▶ **WHAT TO WORK ON**
Your answer should consist of the lines in the data below that contain "book".

▶ **RECORDS SHOWN**
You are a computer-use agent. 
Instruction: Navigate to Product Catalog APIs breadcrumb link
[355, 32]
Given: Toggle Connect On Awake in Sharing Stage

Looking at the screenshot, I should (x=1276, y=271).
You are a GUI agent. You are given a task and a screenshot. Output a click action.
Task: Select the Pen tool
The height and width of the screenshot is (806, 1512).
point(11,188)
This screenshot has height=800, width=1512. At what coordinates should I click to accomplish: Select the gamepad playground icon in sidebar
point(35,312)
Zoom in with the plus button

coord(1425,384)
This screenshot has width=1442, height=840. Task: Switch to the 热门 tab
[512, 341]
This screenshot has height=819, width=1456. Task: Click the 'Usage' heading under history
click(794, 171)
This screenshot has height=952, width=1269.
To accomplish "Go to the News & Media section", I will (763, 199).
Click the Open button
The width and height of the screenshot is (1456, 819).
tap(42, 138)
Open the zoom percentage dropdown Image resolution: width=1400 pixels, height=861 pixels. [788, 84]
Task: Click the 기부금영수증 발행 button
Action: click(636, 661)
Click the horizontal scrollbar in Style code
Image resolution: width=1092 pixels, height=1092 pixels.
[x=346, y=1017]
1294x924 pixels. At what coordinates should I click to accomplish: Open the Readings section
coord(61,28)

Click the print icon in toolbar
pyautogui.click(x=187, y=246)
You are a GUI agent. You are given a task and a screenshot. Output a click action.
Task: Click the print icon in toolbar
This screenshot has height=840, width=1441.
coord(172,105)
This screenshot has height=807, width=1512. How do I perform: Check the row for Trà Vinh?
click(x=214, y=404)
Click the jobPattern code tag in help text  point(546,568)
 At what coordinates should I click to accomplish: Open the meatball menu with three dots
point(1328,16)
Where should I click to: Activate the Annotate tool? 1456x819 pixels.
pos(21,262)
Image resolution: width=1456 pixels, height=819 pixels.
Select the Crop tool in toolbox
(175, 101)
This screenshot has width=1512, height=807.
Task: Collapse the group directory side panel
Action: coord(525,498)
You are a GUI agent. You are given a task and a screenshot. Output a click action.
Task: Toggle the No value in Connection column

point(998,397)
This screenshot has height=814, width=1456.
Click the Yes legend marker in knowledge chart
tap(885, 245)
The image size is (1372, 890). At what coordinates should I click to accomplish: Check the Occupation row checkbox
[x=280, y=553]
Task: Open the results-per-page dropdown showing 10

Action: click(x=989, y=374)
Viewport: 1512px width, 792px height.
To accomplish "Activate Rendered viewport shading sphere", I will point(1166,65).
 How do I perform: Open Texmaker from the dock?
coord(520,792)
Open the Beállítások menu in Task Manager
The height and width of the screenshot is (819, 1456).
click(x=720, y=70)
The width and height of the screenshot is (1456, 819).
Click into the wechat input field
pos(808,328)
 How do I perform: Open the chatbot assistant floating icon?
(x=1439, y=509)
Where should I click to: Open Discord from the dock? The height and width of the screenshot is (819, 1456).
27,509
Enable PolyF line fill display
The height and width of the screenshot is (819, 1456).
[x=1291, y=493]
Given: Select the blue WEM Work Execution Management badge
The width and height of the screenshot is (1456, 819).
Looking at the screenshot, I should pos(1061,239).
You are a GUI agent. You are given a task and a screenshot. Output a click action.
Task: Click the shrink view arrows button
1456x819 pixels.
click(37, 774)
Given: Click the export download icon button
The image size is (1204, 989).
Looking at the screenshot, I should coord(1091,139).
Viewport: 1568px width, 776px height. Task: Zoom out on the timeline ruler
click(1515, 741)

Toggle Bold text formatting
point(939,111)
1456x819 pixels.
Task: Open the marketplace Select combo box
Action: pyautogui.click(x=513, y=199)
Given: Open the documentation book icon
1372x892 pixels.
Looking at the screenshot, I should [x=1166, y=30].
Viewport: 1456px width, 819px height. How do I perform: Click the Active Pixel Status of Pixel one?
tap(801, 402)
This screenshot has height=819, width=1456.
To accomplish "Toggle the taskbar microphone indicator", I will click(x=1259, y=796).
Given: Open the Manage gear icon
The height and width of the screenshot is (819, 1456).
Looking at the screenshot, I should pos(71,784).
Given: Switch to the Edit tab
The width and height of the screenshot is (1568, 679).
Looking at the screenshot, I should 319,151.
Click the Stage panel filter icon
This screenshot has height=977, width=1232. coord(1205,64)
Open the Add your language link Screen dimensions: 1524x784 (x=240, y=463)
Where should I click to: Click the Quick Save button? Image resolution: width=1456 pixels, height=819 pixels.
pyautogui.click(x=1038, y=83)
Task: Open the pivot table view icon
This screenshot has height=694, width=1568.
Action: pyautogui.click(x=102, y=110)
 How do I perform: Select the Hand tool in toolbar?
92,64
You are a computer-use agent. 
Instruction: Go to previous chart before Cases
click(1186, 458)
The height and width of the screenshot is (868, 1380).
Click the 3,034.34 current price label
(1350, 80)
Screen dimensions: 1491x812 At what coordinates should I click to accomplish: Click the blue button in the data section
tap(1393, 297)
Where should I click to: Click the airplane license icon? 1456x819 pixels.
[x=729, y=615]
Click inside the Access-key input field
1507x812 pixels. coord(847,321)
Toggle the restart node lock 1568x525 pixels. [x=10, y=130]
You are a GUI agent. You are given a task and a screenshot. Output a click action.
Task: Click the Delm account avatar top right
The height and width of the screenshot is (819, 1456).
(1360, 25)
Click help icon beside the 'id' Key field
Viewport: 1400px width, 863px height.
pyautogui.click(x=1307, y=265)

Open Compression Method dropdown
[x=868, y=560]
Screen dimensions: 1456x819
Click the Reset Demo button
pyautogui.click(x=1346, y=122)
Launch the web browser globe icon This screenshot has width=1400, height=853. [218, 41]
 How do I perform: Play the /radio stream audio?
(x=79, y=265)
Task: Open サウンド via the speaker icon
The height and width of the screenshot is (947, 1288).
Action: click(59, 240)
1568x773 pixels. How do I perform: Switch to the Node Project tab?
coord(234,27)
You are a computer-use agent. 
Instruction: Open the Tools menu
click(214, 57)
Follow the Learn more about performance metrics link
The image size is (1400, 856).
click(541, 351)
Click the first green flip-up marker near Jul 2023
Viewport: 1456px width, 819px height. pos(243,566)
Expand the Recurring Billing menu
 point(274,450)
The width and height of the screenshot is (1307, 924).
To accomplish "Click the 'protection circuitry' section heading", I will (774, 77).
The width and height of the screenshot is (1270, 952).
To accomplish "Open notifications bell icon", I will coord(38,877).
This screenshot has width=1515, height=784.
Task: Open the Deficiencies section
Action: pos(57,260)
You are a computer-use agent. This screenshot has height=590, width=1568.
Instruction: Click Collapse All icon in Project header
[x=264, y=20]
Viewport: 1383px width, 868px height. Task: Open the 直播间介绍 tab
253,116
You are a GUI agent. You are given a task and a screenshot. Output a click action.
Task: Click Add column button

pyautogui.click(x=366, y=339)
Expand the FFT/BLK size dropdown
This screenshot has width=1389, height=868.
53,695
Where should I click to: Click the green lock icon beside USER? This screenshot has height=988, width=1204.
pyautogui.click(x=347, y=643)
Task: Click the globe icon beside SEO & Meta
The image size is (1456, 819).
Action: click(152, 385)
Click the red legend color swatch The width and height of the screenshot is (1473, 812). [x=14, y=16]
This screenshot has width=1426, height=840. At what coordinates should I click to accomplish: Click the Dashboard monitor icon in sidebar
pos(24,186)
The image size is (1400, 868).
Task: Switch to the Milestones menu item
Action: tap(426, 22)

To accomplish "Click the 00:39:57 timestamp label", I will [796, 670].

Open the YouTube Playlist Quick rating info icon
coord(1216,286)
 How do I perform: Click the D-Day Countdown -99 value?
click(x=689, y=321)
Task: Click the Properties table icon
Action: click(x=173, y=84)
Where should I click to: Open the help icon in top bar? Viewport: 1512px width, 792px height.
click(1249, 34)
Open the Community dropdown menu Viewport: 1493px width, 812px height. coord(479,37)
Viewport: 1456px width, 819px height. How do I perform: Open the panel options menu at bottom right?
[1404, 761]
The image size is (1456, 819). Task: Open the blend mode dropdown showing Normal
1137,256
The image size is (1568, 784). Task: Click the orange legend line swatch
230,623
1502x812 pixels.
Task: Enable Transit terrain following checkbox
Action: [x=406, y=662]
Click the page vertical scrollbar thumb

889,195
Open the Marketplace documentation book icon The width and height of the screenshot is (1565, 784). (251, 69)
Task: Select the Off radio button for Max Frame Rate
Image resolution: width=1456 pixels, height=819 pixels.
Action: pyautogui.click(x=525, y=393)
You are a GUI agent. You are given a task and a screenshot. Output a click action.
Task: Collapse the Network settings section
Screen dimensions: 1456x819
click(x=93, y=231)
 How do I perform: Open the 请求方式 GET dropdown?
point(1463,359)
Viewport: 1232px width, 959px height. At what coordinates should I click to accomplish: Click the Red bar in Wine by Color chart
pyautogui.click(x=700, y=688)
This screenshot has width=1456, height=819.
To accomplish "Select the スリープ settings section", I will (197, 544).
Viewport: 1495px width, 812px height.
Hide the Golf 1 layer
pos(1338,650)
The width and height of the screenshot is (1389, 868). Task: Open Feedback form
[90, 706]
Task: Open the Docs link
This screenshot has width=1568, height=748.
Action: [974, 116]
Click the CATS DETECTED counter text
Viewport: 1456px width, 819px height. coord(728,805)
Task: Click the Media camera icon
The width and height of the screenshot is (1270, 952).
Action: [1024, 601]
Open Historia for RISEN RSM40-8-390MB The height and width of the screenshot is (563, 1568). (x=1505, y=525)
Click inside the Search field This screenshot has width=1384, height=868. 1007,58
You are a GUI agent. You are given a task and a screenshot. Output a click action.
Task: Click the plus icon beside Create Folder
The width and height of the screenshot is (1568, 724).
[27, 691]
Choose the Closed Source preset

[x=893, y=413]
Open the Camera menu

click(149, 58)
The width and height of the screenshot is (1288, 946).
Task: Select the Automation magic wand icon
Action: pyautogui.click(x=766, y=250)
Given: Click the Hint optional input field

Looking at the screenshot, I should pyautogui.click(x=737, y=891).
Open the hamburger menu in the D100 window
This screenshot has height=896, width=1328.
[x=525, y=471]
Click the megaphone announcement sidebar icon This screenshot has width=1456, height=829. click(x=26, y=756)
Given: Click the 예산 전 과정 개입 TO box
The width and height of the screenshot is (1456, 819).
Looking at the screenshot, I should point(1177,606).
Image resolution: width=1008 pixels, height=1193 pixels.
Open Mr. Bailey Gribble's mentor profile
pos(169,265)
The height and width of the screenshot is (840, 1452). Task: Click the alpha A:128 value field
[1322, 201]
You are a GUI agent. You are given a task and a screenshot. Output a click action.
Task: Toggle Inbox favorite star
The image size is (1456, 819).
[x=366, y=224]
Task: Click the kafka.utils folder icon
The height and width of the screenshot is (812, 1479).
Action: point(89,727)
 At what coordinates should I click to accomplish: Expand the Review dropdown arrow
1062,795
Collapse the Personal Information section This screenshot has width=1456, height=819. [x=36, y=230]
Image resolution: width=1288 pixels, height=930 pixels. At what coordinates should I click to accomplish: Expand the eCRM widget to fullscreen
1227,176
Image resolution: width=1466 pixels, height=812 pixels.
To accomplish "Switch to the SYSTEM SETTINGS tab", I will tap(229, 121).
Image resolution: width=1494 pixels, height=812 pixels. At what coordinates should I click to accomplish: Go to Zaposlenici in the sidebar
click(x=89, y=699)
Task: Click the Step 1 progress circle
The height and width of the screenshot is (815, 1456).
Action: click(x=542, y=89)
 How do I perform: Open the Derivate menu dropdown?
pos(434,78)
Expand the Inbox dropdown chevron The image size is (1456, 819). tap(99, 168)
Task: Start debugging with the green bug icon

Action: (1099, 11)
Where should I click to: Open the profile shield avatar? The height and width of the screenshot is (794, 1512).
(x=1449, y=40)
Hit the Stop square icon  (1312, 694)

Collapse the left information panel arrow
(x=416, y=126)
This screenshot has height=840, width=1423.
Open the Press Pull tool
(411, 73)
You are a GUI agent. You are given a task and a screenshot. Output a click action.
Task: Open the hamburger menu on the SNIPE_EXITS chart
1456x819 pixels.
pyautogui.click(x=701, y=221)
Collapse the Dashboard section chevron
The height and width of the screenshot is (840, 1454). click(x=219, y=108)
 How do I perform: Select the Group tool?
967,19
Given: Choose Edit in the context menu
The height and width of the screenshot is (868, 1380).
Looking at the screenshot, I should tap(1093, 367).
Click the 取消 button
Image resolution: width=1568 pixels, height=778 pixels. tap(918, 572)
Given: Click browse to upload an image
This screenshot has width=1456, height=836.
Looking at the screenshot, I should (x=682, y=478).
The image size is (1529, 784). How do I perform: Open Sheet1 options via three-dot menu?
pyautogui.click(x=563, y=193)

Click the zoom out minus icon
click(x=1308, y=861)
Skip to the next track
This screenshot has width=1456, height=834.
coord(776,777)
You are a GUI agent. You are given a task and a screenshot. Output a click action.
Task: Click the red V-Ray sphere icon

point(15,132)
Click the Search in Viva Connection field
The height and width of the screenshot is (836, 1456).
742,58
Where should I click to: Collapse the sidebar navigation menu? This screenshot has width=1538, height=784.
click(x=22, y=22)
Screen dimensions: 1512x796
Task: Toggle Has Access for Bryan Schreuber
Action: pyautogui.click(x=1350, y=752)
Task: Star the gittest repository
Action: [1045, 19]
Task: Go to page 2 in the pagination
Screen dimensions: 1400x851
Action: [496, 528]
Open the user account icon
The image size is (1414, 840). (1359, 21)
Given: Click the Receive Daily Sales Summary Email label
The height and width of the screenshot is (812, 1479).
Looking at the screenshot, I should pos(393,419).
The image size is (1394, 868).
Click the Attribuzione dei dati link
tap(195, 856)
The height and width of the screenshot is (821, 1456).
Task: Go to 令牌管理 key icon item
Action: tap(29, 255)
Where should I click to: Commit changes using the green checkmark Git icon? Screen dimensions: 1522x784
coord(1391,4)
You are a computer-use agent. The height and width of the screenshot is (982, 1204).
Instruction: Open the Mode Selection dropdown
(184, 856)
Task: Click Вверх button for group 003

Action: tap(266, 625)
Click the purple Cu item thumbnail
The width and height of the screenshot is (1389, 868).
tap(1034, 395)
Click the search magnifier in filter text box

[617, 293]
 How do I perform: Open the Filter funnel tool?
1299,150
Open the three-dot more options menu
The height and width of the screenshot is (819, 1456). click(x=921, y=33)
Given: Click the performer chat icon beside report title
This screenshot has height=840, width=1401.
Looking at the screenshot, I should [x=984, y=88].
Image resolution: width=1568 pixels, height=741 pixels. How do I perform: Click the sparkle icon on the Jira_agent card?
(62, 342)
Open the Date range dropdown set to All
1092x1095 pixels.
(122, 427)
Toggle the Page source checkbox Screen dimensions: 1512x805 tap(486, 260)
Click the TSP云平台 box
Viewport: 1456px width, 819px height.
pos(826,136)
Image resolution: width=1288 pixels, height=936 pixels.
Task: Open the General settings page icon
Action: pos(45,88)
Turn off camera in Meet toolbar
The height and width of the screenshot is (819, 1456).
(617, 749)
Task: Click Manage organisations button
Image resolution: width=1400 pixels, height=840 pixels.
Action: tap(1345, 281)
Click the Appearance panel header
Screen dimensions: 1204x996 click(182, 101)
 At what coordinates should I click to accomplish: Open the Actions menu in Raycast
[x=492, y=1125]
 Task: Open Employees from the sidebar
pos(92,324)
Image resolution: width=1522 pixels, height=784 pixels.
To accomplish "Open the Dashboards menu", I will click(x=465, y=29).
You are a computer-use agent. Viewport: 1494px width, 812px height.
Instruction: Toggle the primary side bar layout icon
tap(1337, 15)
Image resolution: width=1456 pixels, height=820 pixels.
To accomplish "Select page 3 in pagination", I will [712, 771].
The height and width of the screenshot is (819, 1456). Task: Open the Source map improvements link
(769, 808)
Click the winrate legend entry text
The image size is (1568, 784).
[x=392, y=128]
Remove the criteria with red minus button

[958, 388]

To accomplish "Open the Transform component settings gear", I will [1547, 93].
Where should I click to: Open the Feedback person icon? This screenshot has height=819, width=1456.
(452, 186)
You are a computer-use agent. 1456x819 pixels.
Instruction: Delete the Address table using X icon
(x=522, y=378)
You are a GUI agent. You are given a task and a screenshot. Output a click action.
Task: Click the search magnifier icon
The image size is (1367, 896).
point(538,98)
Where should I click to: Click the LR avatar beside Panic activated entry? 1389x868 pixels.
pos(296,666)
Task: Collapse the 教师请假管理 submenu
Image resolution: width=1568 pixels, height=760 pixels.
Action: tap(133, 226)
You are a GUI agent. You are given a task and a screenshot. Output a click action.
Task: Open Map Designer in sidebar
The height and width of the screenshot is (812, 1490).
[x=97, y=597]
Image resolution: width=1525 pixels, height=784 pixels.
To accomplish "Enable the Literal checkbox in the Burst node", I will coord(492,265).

▶ **EXPECTED ANSWER**
Given: Open the documentation book icon
Open the Marketplace documentation book icon The width and height of the screenshot is (1565, 784). (251, 69)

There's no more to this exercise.